Pemerintah harus selalu membangun dialog sosial dengan pengusaha dan pekerja demi mengatasi dampak virus Corona yang tengah mewabah saat ini. Hal itu guna membangun cita kehidupan yang terkikis akibat pandemi.
“Dialog sosial antara pemerintah, pekerja, dan pengusaha harus selalu dinyalakan, untuk menjaga asa kehidupan dan kebangkitan di masa-masa sulit seperti ini,” kata Irham Ali Saifuddin, National Officer Program Organisasi Perburuhan Internasional (ILO) di Indonesia, Rabu (15/4).
Artinya, pemerintah harus selalu melibatkan pengusaha dan pekerja secara bersamaan dalam setiap pengambilan kebijakan apapun yang terkait dengan ekonomi, dunia usaha, dan ketenagakerjaan. Hal itu, menurutnya, demi adanya kesepahaman bersama, saling mendengarkan, mengerti, dan memahami satu sama lain.

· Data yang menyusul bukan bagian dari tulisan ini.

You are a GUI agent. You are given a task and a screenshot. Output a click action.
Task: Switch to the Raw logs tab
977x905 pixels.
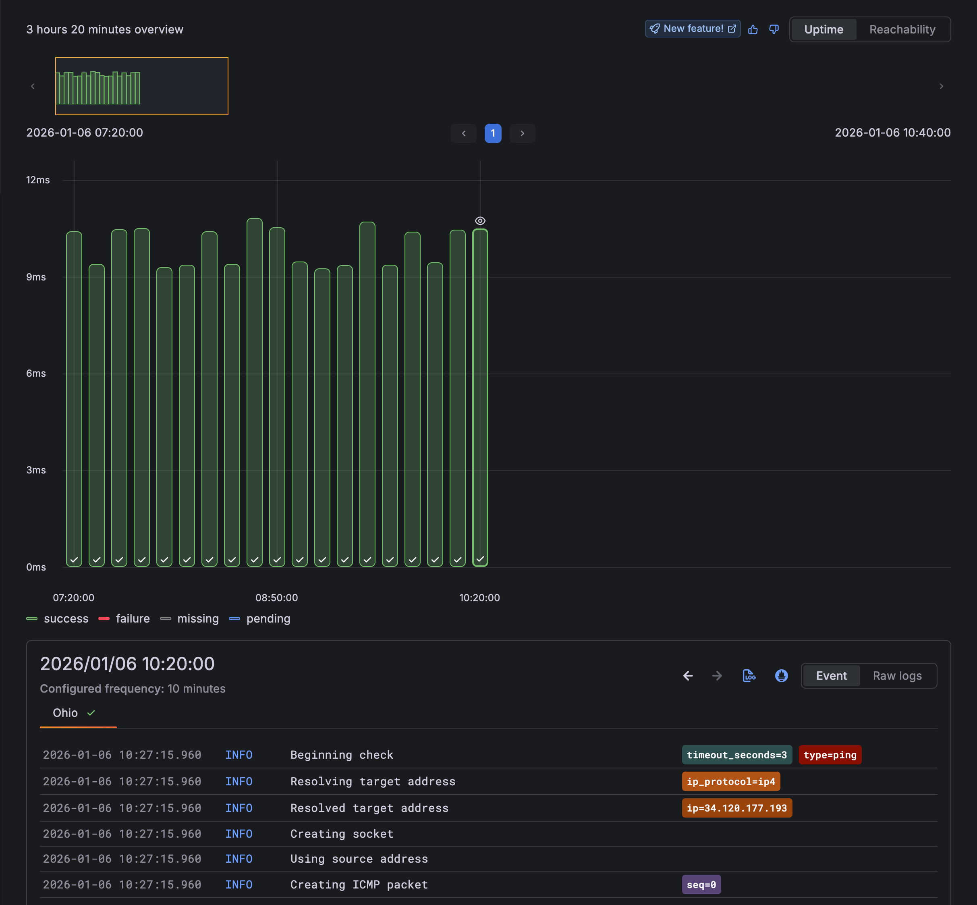(897, 675)
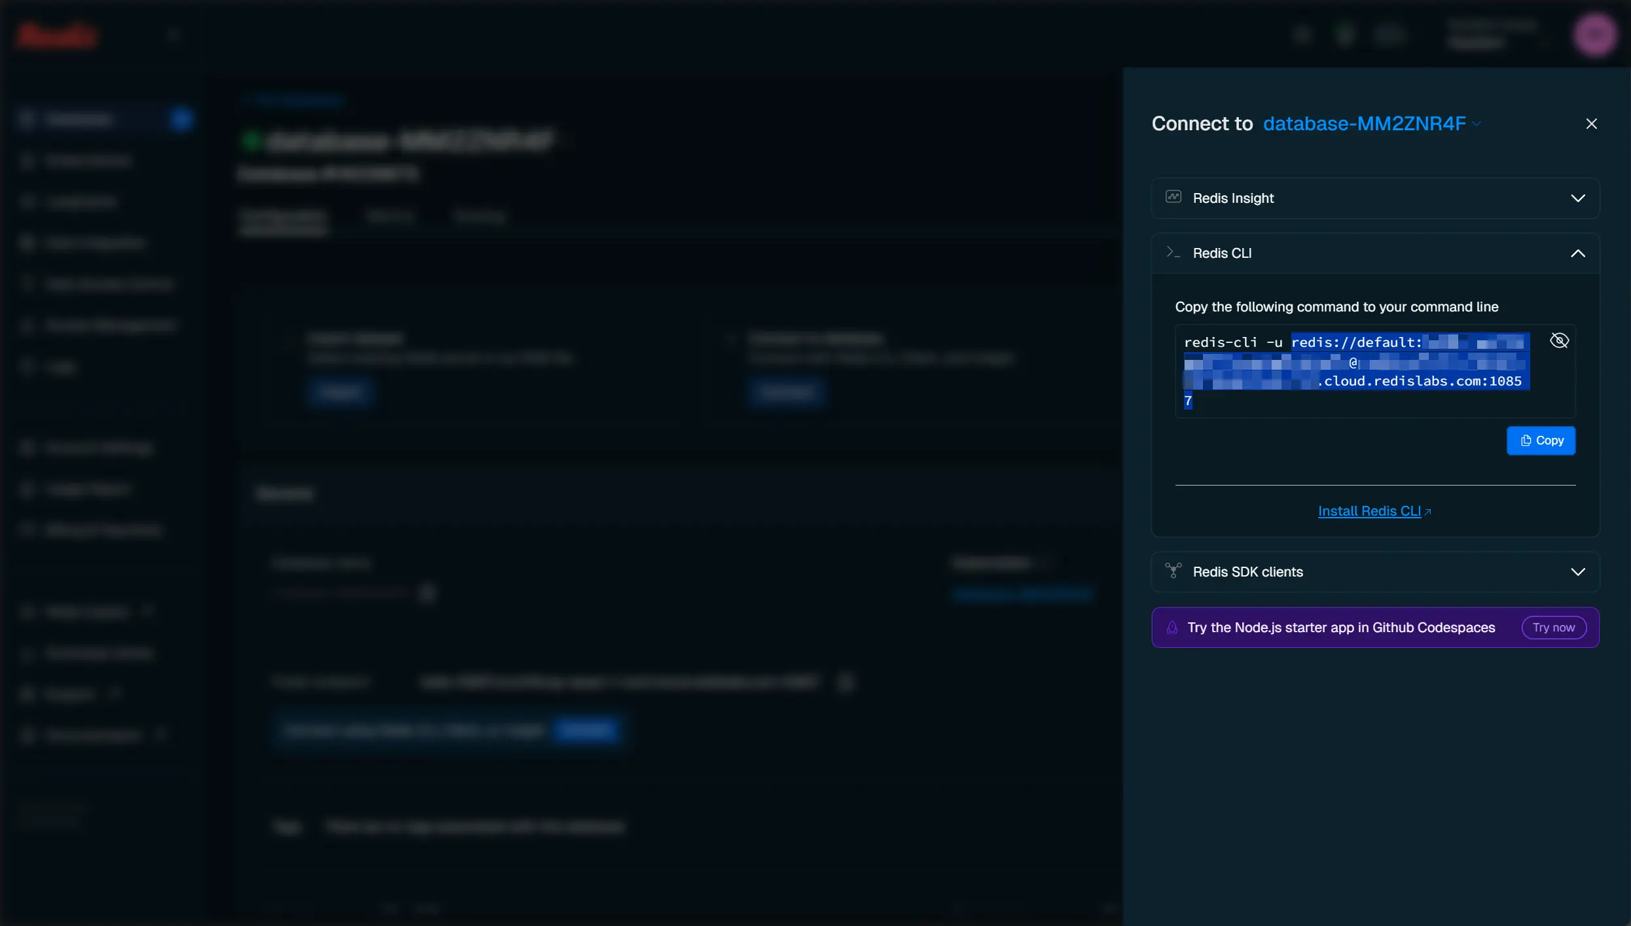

Irham mengingatkan pemerintah bahwa satu titik krisis dan krusial adalah membengkaknya angka pengangguran di pedesaan. “Kenapa? Karena ekonomi di perkotaan, sebagai epicentrum utama pandemi, sedang lesu darah,” ujarnya. Akibatnya, orang-orang desa yang menjadi kaim urban selama empar dekade terakhir akan tidak bisa lagi bertahan hidup di kota-kota besar. Mereka akhirnya tidak punya pilihan selain kembali ke desa masing-masing. Hal itu akan mengakibatkan terjadinya dimensi ruralisasi sebagai dampak Covid-19 ini.
Oleh karena itu, ia menegaskan bahwa pendekatan pemerintah juga harus komprehensif dalam mengentaskan problem krusial tersebut. “Selama ini saya menangkap kesan pendekatan yang digunakan lebih berperspektif urban dan industri sentri,” kata Pengurus Pimpinan Pusat Gerakan Pemuda Ansor itu.
Irham menyebutkan bahwa angka pengangguran di Indonesia sebelum pandemi Corona sebesar tujuh juta jiwa. Akan tetapi, jika pandemi ini berlangsung hingga tiga bulan, menurutnya akan ada penambahan 2,4 juta pengangguran baru.
“Padahal kita masih berjibaku dengan gelombang pertama pandemi. Negara-negara seperti Jepang, Singapura dan China saat ini sedang menghadapi gelombang kedua wabah,” katanya.
Ia berharap gelombang kedua tidak akan pernah menghampiri Bumi Zamrud Khatulistiwa karena dampaknya akan sangat buruk terhadap ekonomi. Bila itu terjadi, katanya, maka ekonomi Indonesia akan terdepresiasi jauh.
“Dalam konteks ini, kita harus hope for the best but prepare for the worst (berharap terbaik tetapi bersiap untuk hal terburuk),” terangnya.
Di saat krisis kesehatan yang membutuhkan jaga jarak seperti ini di mana mobilitas orang dibatasi, hal yang sangat menentukan adalah ketahanan pangan. Di sinilah urgensinya untuk mengubah bandul pendekatan ke desa. Sebab, selain fenomena ruralisasi yang sebagaimana disebutkan sebelumnya, kita juga bisa mengaktifkan ekonomi berbasis pangan di desa.
“Itu yang akan membuat kita akan punya daya resiliensi terhadap krisis ini bila pandemi akan berlangsung panjang, misalnya sepanjang 2020 ini. Na’udzubillah min dzalik,” katanya.
Ketua Federasi Percetakan, Penerbitan, Penyiaran, Pariwisata, Industri Kertas, dan Telekomunikasi (P4IT) DPP-K Sarbumusi Baetul Khoeri mengatakan pemerintah harus memberikan perlindungan sosial kepada pekerja akibat menurunnya produktivitas dunia industri.
“Produktivitas terganggu, sehingga pemerintah harus turun tangan untuk tetap memberikan kenyamanan dan perlindungan bagi pekerja,” ujar Baetul pada Sabtu (21/3).